Six elderly women are being investigated over their role as prison guards at the infamous Nazi death camp, Auschwitz.
Germany's Central office for the investigation of National Socialist crimes have to demonstrate that the women, now at least 87 years old, worked also at the Birkenau death site. Birkenau was used as a mass murder site alongside the forced labour camp at the Auschwitz complex in Poland. More than 1.3 million people were gassed and murdered at the site, 90pc of them Jews.
The John Demjanjuk case, who served as a guard at Sorbibor and Majdanek, showed that having been a guard at a concentration camp could give enough ground for prosecution.
Lists from two Nazi death camps, Auschwitz and Majdanek, survived after the Second World War, providing information on 80 names of living Nazi war crime suspects.
An investigator from the Central Office in Ludwigsburg, near Stuggart, which researches the archives of these lists, told The Times that there are conducting investigations on the grounds of aiding and abetting murder for those who were working as guards at the camps, also for women.
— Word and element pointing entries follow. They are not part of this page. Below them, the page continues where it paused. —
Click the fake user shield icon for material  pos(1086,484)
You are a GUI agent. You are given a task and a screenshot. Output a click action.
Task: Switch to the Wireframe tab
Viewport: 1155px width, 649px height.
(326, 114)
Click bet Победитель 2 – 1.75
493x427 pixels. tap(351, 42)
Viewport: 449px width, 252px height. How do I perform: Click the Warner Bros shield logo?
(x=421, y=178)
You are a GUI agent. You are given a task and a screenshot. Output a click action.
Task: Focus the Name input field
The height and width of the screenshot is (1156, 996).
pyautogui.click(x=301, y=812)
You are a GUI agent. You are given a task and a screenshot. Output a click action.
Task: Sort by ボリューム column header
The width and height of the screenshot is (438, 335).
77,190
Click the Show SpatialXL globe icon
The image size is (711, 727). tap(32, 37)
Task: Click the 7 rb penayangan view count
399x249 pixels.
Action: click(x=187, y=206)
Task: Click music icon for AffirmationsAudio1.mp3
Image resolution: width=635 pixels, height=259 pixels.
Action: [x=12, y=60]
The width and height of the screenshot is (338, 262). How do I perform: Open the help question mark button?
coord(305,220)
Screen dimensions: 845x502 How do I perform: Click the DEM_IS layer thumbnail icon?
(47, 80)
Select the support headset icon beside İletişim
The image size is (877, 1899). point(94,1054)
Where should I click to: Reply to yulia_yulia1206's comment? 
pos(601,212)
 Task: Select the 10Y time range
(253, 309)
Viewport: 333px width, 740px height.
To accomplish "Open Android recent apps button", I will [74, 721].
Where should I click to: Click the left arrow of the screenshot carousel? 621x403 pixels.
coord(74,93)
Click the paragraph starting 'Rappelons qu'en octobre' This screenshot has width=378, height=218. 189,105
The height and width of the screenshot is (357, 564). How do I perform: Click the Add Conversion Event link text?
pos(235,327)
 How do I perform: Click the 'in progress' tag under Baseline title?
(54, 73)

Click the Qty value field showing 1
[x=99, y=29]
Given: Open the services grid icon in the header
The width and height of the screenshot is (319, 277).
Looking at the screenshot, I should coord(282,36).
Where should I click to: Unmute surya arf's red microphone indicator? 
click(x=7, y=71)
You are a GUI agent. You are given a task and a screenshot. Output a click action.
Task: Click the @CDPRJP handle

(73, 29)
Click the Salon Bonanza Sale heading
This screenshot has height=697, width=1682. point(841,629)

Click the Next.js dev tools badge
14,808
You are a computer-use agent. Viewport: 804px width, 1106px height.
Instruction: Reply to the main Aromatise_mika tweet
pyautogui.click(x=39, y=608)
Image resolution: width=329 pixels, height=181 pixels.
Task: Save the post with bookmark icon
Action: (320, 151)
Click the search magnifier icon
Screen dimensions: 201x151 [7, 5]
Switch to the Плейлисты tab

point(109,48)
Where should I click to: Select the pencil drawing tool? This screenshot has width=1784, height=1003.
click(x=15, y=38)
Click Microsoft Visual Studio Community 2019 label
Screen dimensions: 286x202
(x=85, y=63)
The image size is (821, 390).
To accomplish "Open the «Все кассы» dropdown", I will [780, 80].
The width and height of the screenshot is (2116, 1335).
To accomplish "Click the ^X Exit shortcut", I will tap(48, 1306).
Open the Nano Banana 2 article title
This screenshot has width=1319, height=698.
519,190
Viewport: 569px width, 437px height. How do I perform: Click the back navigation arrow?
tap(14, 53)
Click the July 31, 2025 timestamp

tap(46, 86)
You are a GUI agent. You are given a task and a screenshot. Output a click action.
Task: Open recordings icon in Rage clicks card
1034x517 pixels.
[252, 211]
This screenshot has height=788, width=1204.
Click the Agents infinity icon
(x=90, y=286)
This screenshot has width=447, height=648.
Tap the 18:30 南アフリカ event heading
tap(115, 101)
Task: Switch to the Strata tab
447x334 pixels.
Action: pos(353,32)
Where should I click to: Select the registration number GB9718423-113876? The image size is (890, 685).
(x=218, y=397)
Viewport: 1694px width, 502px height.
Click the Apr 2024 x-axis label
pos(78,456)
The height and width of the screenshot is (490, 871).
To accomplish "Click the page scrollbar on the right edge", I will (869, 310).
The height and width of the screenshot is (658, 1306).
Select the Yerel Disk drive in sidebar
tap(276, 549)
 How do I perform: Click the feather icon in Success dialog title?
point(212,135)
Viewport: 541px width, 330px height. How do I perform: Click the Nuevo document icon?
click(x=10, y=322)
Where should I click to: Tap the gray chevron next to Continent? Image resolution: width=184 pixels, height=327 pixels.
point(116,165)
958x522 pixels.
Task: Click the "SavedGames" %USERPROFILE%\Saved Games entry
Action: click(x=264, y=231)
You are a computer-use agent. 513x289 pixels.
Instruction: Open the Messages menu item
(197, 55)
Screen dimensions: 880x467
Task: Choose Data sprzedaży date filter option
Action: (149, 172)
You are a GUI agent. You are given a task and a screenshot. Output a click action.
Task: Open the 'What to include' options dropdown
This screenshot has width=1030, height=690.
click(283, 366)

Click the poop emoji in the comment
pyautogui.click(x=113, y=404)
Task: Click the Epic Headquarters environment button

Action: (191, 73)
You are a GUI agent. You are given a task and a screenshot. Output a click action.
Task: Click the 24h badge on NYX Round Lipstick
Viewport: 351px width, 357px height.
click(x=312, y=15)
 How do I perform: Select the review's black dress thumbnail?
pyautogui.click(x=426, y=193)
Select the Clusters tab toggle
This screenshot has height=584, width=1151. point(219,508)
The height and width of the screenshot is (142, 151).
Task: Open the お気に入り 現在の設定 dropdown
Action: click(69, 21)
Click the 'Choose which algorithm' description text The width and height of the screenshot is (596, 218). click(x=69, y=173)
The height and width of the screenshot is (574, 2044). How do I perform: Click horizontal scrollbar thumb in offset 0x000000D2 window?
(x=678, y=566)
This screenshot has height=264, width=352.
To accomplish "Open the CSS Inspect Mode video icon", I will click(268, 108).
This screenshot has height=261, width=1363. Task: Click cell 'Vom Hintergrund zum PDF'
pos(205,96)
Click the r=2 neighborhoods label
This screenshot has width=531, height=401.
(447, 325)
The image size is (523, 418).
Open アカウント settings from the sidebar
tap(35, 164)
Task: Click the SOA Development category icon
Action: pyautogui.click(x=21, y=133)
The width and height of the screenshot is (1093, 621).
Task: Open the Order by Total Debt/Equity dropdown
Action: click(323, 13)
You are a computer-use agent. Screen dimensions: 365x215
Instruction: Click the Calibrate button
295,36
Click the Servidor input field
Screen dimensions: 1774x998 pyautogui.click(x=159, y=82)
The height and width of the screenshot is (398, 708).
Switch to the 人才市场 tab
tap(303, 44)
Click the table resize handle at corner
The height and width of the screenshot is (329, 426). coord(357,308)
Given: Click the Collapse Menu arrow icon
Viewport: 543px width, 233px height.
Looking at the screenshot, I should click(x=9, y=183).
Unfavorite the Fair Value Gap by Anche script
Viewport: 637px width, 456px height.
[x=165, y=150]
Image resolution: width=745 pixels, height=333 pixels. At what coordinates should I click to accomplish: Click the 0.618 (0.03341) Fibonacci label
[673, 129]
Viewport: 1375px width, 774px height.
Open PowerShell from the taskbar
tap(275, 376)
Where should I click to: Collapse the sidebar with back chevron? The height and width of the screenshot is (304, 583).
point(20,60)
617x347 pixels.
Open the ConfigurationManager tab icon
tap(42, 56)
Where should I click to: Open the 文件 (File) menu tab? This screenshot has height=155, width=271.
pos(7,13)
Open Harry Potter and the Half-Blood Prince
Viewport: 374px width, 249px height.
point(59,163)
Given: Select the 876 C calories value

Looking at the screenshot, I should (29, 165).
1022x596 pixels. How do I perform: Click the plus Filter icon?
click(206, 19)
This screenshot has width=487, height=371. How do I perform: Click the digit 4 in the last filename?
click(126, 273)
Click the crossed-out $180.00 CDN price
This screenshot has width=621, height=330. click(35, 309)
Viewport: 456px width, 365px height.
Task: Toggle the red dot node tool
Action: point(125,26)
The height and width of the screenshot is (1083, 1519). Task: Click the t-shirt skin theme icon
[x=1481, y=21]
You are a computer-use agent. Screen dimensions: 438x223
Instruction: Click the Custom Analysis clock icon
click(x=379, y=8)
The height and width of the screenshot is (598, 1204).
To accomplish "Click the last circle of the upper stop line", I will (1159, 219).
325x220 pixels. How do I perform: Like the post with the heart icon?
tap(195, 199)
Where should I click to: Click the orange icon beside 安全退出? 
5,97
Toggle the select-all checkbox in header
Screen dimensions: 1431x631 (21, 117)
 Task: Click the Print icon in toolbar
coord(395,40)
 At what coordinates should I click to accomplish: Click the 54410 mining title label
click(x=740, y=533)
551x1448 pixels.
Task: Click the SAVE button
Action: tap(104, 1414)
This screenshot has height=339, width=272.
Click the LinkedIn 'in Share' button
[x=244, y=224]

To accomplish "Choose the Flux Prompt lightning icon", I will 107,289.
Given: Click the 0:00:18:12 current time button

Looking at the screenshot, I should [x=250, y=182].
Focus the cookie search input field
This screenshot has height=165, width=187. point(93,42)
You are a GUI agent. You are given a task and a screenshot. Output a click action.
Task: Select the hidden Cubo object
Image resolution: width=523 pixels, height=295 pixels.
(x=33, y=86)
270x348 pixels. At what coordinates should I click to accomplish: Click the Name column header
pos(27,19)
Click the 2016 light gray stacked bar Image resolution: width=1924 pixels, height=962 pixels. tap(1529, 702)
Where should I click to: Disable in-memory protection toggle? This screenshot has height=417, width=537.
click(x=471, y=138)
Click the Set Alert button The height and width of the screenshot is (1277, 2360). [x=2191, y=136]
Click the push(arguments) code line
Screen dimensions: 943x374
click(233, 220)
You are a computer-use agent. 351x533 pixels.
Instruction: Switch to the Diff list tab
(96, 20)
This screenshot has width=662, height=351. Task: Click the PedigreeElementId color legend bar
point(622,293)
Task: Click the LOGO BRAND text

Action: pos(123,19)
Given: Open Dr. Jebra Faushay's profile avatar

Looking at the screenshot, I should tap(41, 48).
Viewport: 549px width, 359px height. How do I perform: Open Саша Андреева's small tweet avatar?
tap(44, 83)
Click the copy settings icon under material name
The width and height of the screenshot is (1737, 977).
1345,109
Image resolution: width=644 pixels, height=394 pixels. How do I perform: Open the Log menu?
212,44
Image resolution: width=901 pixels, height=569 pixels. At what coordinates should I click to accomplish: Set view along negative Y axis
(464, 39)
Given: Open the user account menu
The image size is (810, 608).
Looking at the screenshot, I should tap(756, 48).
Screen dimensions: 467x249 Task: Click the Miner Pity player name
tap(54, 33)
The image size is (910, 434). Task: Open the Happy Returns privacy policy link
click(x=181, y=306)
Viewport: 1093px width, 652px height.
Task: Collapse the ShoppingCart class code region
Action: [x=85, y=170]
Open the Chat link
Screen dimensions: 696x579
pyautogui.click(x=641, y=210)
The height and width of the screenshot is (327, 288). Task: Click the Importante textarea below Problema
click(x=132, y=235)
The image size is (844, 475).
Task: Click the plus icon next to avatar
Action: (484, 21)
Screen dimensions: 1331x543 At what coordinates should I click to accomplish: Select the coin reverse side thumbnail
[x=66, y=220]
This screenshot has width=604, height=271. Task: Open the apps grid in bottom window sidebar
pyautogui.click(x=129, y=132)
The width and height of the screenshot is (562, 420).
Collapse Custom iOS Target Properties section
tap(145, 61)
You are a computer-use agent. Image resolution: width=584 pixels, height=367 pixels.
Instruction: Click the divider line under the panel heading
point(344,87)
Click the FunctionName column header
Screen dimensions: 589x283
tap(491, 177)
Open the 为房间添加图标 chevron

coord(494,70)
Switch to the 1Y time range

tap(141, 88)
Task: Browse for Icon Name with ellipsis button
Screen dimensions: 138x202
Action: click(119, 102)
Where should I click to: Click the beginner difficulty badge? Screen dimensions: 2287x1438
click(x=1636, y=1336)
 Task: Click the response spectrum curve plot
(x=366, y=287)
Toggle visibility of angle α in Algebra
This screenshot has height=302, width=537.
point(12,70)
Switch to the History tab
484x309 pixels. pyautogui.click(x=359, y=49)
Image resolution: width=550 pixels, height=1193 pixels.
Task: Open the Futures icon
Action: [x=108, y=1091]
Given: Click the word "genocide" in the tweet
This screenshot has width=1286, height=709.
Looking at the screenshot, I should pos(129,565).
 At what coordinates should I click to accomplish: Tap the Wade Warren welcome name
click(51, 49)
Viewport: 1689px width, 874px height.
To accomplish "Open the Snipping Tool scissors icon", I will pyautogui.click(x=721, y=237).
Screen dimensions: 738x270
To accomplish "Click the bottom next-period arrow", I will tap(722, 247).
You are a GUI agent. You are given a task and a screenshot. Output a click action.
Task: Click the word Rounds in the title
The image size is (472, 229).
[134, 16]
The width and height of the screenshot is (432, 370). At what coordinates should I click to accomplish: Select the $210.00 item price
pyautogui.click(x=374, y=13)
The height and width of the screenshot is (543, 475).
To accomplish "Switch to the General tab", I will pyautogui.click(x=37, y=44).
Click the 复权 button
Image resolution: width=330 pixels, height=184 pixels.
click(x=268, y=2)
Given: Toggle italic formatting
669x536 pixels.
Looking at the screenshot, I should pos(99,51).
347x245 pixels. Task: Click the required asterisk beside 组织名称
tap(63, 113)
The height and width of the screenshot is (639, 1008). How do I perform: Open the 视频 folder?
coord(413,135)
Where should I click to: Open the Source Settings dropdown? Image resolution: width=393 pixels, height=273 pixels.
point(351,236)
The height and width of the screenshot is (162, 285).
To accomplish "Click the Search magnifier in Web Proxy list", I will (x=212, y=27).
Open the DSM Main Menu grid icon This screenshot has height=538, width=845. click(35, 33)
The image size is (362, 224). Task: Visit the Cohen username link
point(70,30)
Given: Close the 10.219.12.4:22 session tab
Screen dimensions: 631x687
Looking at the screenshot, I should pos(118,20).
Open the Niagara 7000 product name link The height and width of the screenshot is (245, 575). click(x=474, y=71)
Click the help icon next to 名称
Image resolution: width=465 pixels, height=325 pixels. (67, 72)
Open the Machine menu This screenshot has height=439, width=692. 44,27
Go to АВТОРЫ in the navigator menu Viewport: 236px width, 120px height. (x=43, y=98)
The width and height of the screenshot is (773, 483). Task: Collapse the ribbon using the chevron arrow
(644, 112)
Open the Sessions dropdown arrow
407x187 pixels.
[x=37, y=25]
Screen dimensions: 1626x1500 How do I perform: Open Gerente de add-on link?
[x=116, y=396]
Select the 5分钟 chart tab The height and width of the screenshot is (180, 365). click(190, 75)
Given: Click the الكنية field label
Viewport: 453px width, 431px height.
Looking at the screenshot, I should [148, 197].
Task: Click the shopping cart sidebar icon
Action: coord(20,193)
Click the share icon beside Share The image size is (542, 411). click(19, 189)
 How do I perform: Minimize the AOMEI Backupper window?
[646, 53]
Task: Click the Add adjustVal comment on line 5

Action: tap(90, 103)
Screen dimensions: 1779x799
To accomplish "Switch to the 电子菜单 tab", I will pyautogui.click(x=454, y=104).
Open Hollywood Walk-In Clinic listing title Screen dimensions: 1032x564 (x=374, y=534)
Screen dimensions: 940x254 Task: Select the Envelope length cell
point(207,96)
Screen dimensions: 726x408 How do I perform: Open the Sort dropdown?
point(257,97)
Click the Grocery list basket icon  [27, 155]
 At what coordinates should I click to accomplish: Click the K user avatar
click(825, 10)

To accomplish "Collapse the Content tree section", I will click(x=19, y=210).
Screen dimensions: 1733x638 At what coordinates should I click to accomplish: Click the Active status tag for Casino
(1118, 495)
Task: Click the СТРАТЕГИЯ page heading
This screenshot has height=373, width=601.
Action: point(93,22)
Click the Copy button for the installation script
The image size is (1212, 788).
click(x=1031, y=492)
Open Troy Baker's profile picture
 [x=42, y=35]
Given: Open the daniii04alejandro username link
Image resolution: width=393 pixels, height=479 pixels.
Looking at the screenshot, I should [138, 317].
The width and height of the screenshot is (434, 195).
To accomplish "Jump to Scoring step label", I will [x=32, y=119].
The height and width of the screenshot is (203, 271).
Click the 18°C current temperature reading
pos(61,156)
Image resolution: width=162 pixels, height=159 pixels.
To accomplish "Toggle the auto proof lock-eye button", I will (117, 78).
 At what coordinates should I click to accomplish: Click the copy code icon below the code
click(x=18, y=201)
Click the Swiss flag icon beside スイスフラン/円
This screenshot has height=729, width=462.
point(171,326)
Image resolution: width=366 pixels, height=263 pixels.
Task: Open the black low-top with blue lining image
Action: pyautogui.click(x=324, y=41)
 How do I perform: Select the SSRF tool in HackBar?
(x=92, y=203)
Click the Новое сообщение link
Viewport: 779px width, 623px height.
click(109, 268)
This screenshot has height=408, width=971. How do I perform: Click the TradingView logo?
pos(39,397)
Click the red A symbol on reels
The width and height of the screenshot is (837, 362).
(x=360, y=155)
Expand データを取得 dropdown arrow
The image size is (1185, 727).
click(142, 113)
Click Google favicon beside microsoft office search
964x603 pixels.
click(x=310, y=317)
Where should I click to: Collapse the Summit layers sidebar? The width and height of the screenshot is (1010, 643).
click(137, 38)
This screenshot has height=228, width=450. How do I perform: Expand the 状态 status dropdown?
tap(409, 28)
Its archives contain 1.7 million index cards with information on 700,153 names, 628,093 places and 373,412 military units or actions
The head of the Central office said that there are no information on executions conducted by female guards, but some of them treated prisoners very brutally and have been convicted of war crimes. The Central office released only the name of a male suspect, Hans Lipschis, aged 93, who was arrested in May for complicity in mass murder at Auschwitz. He said he was a cook.